Facial selectivity in addition reactions to the highly strained enone in tricyclo[5.2.1.0]deca-2(6),8-dienone and tricyclo[5.2.1.0]dec-2(6)-enone

Tricyclo5.2.1.0^2,6]deca-2(6),8-dien-3-one contains a highly strained central double bond due to geometrical constraints imposed by the tricyclic skeleton which does not allow optimal sp² hybridization at the C₂ and C₆ bridgehead positions. Michael addition of various nucleophiles (alkoxides, cyanide, and malonate) under protic conditions resulted in an exclusive exo-facial selectivity. This preference can be explained by steric and electronic factors. Michael additions using lithium dialkylcuprates resulted in predominant formation of endo-products, but also some exo-products were obtained.
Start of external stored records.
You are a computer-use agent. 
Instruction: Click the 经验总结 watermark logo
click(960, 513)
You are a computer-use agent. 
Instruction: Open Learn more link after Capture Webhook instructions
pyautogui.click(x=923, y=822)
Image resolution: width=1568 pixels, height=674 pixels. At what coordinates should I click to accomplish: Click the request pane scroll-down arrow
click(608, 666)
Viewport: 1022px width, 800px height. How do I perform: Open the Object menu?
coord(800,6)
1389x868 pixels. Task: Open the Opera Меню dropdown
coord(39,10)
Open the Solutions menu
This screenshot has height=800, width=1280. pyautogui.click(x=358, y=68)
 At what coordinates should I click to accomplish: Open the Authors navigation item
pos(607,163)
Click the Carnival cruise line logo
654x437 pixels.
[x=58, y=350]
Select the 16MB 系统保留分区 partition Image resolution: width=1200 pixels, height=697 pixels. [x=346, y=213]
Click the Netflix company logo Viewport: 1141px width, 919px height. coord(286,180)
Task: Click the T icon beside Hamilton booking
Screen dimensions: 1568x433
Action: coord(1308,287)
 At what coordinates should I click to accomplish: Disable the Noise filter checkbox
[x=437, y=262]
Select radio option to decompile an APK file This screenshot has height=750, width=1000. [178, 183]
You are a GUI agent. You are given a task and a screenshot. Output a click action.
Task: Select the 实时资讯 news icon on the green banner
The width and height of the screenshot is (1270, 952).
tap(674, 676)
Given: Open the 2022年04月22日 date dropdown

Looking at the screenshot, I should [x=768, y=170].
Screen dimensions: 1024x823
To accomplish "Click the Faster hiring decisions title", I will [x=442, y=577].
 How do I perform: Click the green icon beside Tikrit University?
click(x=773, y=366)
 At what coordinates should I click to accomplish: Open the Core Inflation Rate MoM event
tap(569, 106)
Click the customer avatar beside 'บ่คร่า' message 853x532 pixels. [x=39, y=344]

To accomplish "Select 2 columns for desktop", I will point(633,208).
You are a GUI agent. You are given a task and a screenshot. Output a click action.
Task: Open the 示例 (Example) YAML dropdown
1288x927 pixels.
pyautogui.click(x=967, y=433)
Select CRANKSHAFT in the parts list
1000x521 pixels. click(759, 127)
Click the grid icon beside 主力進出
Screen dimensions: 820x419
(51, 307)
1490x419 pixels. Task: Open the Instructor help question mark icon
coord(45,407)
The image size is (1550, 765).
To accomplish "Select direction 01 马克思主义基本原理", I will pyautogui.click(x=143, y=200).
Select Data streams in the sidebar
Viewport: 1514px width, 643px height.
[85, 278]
These exo-products arising from endo-approach may be the result of coordination of the cuprate with both the enone moiety and the olefinic C₈-C₉ bond. Michael additions to tricyclo5.2.1.0^2,6]dec-2(6)-en-3-one, which lacks this C₈-C₉ double bond showed exclusive exo-facial selectivity to give exo-products. Besides these additions were all considerably slower than those to tricyclo5.2.1.0^2,6]deca-2(6),8-dien-3-one proving significant electronic participation of the C₈-C₉ double bond in reactions with this substrate.